§ Page extract
┏━━
For Hartshorne this understanding of God is not only inspiring of worship and devotion but also the answer to the fundamental existential question. This question arises from our experience of temporality. The realization of some value in a moment requires, in order to be seriously affirmed, the conviction that it matters beyond itself. Its sheer occurrence, if followed immediately by passage into total oblivion, would not be significant. Of course human memory preserves from such oblivion some of what happens, but this is only a partial and fragmentary solution to the problem. The time will come when human memory will disappear from the world. The whole course of human history will then be as nothing -- if there be no memory other than human memory, if there be nothing to which we contribute besides human memory. But if God as the Totality includes us in the everlasting divine life, if we contribute literally all that we are to God and make a difference forever in the divine experience, then all that happens has ultimate importance. Belief in God is thus the ground of the meaningfulness of all human action and experience.25

IV

The term process theology came to be used during the third phase of the Chicago school, the phase led by students of Wieman and Hartshorne. The summary of their ideas above has been guided by the features of their thought which caught the imagination of another generation of theologians. This exaggerates a difference between them and the earlier socio-historical school. In particular, it understates the importance of the political in their thought.
┗━━
§ Source data
┏━━
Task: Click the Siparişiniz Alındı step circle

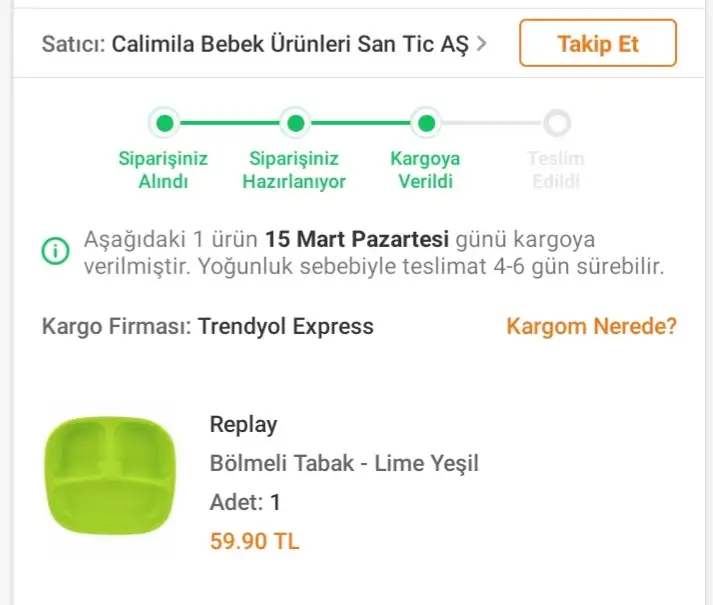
┗━━
§ Written request A
Answer each question from the process theology passage.
(i) What does the passage say will eventually disappear from the world?
(ii) During which phase of the Chicago school did the term process theology come into use?
(iii) Whose students led that phase?
§ Written request B
Write out everything in the process theology passage from "The term process" down to "in their thought.", substituting "Chicago tradition" for "Chicago school".
§ Written request C
List every clause in the process theology passage that begins with the word "if".
The lines that come after the text have no connection to it.

§ Expected answer A
(i) Human memory.
(ii) The third phase.
(iii) Students of Wieman and Hartshorne.

§ Expected answer B
The term process theology came to be used during the third phase of the Chicago tradition, the phase led by students of Wieman and Hartshorne. The summary of their ideas above has been guided by the features of their thought which caught the imagination of another generation of theologians. This exaggerates a difference between them and the earlier socio-historical school. In particular, it understates the importance of the political in their thought.

§ Expected answer C
- if followed immediately by passage into total oblivion
- if there be no memory other than human memory
- if there be nothing to which we contribute besides human memory
- if God as the Totality includes us in the everlasting divine life
- if we contribute literally all that we are to God and make a difference forever in the divine experience